The SO came in from her morning class and said, ‘Well… I don’t have to worry about signing up for my 401k anymore.’ She was hoping to sign up, since she had been teaching Medical Assistant classes at a for-profit college for a year and a half, and she missed the last enrolment period. She was informed that she was 55 hours short to sign up this period. :rolleyes: (If they counted all of her hours instead of however they do it, she would have been eligible.) Instead, she’s losing her job after this term. Her last class is tomorrow. Several people have been laid off, and several more will be laid off. The college closed a campus in Southern California, and the SO thinks they’re going to close the one up here too.
The good news is that she’s an RN with a BSN (four-year degree). (She also has a two-year degree as a paralegal.) Apparently she’s qualified to teach a couple of classes at a local community college. She’ll apply, and I hope she gets in! She hasn’t looked into the technical college yet. She can do actual nursing if there are any jobs she finds acceptable. She says she doesn’t want to take any more ‘crap’ jobs. In the meantime, she can collect unemployment benefits. There’s a two-week waiting period, and she was already going to be on unpaid leave over the holidays.
Well, as I said, the SO was taking two weeks off anyway. She had an interview on the 4th. She started this past Monday. I haven’t seen any unemployment benefits come in the mail, and she doesn’t know if she’ll get any. She stopped looking for work once her new employer said they were going to make her an offer.
This week she’s doing orientation. She’ll be a home health care nurse, going to patients’ homes in this part of the county. This company is one of the first she applied to when she moved up after nursing school about four years ago. She’d really hoped to work for them. She apparently was very enthusiastic at her interview, telling them that she’d applied before. They checked later and found her original application. I guess that BSN she earned once she move up here helped.
Now instead of working one or two half days, two or three times a week, she’s going to have to learn to get up early and work long hours five days a week. But it will help pay her student loans, and allow her to go on her medical missions. She has paid vacation – coincidentally, which will be available right when she wants to go on her next mission – medical insurance, which she hasn’t had (other than her VA benefits) for about ten years, dental insurance, which she needs and can’t remember the last time she had it, and she’ll be making almost 50% more than I make.

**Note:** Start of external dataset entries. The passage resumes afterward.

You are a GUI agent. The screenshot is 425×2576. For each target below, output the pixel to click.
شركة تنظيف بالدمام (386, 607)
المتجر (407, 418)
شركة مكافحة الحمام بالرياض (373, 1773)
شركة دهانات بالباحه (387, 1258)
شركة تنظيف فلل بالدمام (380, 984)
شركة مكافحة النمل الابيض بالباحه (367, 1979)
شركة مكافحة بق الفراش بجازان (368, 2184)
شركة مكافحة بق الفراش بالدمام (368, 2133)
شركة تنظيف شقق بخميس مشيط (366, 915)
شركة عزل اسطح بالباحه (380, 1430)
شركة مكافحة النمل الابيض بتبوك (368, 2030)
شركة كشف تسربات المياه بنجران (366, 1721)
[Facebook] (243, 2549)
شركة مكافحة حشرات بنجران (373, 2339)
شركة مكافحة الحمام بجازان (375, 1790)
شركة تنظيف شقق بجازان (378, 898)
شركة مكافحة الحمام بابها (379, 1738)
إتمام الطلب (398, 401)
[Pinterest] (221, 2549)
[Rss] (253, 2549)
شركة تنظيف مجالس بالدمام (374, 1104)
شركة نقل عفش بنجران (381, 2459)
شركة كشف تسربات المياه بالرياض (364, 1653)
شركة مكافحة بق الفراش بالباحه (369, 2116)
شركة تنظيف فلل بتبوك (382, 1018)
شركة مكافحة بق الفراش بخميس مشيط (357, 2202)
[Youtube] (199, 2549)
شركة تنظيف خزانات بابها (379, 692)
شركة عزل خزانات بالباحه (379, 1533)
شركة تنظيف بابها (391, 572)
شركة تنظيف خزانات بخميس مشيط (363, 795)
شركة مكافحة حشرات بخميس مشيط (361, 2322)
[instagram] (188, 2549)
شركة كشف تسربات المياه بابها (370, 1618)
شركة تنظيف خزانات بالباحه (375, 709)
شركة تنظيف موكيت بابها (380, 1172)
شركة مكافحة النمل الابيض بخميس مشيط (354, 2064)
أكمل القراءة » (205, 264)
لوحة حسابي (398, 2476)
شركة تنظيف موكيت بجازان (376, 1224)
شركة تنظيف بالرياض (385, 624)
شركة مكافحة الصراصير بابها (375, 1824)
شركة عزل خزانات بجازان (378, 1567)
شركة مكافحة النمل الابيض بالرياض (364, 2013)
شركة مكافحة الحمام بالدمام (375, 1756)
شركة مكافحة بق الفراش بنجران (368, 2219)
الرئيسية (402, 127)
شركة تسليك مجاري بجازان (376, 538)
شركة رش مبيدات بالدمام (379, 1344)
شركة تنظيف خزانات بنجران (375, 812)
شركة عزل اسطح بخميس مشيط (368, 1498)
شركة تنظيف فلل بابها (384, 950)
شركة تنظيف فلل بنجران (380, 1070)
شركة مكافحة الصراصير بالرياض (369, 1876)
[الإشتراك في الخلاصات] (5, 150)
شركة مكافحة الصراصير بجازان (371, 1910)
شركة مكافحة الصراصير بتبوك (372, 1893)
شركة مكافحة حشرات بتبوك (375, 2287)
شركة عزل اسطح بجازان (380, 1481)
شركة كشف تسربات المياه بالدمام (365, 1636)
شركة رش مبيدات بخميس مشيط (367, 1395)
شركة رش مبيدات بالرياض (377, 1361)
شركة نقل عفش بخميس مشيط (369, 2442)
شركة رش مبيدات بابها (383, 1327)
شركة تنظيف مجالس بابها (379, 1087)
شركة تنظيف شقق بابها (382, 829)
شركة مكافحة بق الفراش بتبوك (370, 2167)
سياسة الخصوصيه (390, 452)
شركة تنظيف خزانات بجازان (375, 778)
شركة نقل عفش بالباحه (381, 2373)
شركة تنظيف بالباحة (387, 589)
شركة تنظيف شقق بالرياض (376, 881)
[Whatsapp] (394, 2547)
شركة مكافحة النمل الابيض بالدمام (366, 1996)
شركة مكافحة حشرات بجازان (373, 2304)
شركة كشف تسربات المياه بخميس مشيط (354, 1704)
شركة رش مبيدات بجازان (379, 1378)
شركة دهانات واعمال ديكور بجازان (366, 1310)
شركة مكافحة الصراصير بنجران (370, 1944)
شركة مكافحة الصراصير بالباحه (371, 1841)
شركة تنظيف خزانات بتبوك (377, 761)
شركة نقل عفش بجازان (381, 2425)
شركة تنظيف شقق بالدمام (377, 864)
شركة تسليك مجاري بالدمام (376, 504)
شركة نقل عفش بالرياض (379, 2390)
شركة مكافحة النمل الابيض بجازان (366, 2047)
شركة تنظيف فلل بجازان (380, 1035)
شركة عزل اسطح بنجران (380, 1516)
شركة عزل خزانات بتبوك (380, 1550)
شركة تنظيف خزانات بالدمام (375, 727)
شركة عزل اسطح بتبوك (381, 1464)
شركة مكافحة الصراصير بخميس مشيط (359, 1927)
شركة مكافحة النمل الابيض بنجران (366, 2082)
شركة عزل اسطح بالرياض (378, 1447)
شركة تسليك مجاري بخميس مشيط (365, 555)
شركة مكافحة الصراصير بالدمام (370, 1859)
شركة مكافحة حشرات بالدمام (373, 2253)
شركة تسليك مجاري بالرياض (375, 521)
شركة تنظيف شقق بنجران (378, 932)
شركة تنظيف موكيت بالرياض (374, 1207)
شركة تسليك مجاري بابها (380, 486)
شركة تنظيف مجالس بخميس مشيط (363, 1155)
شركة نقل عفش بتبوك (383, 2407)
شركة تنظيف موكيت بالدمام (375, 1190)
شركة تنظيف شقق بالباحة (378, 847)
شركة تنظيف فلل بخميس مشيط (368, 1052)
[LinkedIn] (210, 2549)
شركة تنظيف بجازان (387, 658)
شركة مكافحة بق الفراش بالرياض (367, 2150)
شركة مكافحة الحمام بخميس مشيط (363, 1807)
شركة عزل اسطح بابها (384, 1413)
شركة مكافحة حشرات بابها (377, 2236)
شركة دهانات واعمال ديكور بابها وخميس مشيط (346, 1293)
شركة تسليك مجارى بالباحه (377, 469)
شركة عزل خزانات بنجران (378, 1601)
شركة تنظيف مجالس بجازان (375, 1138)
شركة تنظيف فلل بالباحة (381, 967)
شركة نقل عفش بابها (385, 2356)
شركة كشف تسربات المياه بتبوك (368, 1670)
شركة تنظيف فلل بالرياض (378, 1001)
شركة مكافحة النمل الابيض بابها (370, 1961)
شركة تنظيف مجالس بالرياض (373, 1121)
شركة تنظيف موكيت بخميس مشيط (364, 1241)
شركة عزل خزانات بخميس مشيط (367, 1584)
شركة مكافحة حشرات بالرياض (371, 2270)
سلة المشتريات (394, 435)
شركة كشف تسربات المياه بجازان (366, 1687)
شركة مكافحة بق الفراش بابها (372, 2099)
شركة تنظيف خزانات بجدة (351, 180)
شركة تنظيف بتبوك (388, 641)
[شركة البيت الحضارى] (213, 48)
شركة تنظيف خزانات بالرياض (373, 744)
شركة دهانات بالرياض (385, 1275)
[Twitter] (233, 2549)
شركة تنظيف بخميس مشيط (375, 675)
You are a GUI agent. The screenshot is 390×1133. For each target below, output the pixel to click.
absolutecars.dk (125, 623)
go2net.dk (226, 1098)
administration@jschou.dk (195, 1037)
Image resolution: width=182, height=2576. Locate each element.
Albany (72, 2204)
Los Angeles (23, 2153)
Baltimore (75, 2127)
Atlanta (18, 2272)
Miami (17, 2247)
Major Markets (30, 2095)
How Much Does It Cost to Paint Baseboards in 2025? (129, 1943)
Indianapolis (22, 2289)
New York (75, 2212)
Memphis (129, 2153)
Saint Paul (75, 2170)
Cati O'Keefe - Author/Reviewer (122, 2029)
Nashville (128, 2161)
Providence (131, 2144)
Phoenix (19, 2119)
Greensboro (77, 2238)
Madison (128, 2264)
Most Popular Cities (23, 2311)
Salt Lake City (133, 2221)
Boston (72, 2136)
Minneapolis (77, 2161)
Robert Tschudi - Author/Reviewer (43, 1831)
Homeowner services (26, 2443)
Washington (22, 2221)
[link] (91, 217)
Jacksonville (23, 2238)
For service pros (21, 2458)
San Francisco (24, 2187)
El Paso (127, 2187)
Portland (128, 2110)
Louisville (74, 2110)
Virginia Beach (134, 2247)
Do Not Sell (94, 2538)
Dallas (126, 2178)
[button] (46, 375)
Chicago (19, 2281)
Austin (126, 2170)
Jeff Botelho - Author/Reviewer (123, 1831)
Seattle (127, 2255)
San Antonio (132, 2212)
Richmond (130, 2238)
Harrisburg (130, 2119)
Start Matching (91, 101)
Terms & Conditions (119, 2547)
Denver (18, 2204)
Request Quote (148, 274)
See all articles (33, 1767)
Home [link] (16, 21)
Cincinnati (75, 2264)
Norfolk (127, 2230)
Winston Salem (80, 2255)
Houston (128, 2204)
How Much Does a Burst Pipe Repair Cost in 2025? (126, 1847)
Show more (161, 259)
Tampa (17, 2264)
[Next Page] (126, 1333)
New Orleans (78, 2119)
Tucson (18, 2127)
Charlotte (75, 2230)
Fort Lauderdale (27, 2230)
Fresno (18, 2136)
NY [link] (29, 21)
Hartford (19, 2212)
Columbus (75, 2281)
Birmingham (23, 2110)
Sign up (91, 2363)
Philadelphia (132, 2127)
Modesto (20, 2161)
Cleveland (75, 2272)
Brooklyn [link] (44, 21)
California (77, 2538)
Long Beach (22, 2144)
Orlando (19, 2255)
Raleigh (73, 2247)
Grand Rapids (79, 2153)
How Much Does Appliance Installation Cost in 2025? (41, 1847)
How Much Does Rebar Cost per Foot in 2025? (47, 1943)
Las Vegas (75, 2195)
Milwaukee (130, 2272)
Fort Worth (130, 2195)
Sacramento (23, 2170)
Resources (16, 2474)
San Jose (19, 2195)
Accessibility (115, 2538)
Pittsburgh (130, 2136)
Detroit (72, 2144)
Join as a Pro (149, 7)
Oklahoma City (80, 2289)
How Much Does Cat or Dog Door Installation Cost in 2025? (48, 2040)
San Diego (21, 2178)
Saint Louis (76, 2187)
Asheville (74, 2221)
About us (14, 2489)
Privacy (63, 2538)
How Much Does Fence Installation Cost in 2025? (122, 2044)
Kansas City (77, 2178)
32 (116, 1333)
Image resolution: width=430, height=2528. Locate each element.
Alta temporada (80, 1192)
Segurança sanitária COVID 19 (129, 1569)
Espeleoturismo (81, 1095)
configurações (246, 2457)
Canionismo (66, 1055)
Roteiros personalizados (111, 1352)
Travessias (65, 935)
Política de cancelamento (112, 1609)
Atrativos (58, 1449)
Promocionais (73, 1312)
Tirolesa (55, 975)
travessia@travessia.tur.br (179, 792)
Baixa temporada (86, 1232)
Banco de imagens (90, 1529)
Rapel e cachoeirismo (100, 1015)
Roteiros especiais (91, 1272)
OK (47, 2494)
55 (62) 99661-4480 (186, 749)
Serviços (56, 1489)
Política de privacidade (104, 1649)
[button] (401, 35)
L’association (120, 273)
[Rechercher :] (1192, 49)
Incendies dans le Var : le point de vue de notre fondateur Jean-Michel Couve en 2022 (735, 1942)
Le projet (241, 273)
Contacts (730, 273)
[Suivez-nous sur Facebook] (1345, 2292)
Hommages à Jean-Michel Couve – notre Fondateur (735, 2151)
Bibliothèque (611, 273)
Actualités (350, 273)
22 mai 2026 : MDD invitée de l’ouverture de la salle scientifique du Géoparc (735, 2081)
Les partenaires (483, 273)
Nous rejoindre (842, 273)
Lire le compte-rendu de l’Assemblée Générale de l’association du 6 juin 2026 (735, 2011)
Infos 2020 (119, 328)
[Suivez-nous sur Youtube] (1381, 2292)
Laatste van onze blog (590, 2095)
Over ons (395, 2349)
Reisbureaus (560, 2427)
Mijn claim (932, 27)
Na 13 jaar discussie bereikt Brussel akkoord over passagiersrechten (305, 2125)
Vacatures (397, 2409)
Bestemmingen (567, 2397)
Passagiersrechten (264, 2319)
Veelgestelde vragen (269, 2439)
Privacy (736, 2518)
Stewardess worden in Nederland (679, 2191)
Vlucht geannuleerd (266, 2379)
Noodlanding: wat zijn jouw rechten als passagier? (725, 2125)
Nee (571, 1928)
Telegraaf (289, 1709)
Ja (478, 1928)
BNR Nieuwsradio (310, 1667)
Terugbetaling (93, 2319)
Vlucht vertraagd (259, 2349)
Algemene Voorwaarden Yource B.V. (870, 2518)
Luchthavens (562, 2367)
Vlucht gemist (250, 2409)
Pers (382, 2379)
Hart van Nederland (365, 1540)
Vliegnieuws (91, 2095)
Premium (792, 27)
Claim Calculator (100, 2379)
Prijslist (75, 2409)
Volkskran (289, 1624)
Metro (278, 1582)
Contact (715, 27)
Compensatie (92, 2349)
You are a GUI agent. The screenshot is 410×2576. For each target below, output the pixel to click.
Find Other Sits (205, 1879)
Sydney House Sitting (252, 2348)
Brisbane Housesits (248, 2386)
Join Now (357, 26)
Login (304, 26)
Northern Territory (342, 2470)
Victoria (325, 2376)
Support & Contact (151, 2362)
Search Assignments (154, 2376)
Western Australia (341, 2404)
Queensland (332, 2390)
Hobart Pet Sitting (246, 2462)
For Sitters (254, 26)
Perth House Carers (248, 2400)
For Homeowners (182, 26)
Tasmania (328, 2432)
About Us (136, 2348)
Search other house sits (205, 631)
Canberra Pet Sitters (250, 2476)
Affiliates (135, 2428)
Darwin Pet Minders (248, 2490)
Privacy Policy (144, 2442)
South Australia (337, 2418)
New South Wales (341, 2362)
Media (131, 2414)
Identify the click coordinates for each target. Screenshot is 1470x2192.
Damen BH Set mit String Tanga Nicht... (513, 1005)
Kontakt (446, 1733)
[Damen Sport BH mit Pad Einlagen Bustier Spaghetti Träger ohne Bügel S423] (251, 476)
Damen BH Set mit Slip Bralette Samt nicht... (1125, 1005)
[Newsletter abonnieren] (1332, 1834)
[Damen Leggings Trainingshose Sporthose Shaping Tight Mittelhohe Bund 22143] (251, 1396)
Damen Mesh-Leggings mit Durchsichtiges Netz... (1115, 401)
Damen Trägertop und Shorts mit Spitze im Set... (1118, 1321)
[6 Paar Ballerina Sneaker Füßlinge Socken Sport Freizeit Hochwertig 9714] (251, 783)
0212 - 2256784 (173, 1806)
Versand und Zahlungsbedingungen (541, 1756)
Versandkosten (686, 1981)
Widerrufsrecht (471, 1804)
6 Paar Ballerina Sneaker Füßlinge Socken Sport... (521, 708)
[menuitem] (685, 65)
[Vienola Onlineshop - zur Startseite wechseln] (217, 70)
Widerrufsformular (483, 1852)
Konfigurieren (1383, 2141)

I really, really, really hope the position works out. It’s the kind of nursing she wants to do, and it’s been very hard to find suitable positions in this area. (Nursing homes are hell-holes with very unreasonable patient loads – she knows someone with 75 patients – and where any nurse working at them is in danger of losing his or her license because of the nursing homes’ practices and focus on money instead of patient care. She wants to change the laws, but doesn’t know how.)
Perhaps home health care is a growing field of practice, with our aging population.
I’m glad she got the job too. She worked very hard to become an RN. It’s sad that it’s so difficult to get a position here. Of course, there are fewer than 83,000 people in the city. Even in Seattle, a friend with (at the time) 13 years of experience had trouble finding a nursing position. Nursing homes will hire a new grad with a two-year degree, but I’ve mentioned the conditions. There’s a reason they can’t retain nurses. Some health care places up here prefer to hire LPNs instead of RNs because they’re cheaper. Now it looks like CMAs are starting to do things LPNs were doing. The SO worked at one place where she enjoyed the work and the hours, but the supervisor was a piece of work. When introducing her, she’d always add on ‘She’s per diem.’ The implication being, ‘Don’t pay her any attention. She’s not full-time.’ And other stuff. The SO eventually gave notice and quit. Her supervisor forgot. Though it wasn’t actual nursing, she loved teaching CMA students. Though not full-time, she was happy with the pay. She liked having free time. (She did do a lot of work she didn’t get paid for, of course.) And she loved the people she worked with.